Work order> The answer must consist of every line in the data below that holds the word "computer".

Saved entries>
^^^^

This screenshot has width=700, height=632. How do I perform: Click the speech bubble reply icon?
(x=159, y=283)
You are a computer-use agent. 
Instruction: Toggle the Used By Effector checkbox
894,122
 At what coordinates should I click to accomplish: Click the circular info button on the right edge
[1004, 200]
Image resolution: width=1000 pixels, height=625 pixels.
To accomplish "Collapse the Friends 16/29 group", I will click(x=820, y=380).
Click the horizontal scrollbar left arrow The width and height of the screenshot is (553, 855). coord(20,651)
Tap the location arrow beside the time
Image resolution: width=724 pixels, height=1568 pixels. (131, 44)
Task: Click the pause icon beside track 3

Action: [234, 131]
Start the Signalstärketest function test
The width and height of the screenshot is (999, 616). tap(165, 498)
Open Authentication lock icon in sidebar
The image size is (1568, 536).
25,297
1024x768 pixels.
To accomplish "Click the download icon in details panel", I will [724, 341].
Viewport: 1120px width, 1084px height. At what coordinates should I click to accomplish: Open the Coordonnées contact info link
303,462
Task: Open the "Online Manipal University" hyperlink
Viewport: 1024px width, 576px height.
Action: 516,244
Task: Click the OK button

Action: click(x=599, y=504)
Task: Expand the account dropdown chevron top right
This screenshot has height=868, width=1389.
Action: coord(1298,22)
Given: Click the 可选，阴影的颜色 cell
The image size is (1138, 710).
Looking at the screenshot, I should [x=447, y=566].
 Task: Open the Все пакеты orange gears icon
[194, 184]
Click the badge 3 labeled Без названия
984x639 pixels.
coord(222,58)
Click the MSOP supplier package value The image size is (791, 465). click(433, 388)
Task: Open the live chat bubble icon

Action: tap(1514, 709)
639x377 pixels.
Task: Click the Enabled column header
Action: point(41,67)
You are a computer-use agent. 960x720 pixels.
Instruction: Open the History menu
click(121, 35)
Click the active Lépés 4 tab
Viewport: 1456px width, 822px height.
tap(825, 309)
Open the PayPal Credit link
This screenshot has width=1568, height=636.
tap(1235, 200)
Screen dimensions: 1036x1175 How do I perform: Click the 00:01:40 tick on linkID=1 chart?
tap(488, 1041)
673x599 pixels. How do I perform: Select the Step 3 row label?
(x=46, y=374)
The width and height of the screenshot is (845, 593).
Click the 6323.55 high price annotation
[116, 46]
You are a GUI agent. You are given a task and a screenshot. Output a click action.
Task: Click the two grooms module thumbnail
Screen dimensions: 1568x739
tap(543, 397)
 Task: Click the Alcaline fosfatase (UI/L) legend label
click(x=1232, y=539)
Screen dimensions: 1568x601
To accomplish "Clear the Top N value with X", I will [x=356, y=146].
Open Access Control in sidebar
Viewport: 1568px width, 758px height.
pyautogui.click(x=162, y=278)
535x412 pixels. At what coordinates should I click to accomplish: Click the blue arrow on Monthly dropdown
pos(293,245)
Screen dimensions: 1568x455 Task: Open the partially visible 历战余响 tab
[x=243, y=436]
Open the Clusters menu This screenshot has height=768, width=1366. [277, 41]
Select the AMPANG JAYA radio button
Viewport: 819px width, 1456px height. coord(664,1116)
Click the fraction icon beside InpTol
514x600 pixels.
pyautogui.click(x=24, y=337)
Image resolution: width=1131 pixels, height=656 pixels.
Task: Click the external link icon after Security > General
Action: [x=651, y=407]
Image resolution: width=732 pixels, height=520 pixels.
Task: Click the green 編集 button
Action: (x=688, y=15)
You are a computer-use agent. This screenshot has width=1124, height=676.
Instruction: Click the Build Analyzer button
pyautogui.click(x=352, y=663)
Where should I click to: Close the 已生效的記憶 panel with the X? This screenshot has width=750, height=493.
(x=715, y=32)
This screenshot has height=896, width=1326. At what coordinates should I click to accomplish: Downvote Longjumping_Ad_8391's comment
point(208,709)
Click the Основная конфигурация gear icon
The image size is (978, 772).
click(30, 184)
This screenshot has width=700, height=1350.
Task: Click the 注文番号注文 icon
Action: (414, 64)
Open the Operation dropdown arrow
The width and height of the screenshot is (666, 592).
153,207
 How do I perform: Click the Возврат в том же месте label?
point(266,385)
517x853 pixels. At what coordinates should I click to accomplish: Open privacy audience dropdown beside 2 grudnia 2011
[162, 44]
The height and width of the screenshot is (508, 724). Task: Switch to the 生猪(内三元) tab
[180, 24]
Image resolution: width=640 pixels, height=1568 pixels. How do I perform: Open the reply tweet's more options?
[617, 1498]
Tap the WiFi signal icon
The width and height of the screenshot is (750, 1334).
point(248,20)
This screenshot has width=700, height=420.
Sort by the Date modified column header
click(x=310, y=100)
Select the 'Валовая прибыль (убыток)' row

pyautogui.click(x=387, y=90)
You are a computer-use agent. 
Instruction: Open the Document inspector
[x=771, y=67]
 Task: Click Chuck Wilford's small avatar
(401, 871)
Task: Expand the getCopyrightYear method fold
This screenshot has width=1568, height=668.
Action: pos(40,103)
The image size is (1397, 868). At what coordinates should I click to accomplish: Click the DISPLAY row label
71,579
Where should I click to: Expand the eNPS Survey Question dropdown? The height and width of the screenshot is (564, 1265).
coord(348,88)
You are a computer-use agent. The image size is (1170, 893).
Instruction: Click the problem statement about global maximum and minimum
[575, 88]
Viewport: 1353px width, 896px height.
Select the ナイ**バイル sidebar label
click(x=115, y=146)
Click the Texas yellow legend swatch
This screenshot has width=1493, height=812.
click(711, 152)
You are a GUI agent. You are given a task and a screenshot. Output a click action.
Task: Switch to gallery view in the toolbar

^^^^

Result for this task>
You are a computer-use agent. 
You are a computer-use agent. 960x720 pixels.
You are a computer-use agent. This screenshot has width=1124, height=676.
You are a computer-use agent. 
You are a computer-use agent. The image size is (1170, 893).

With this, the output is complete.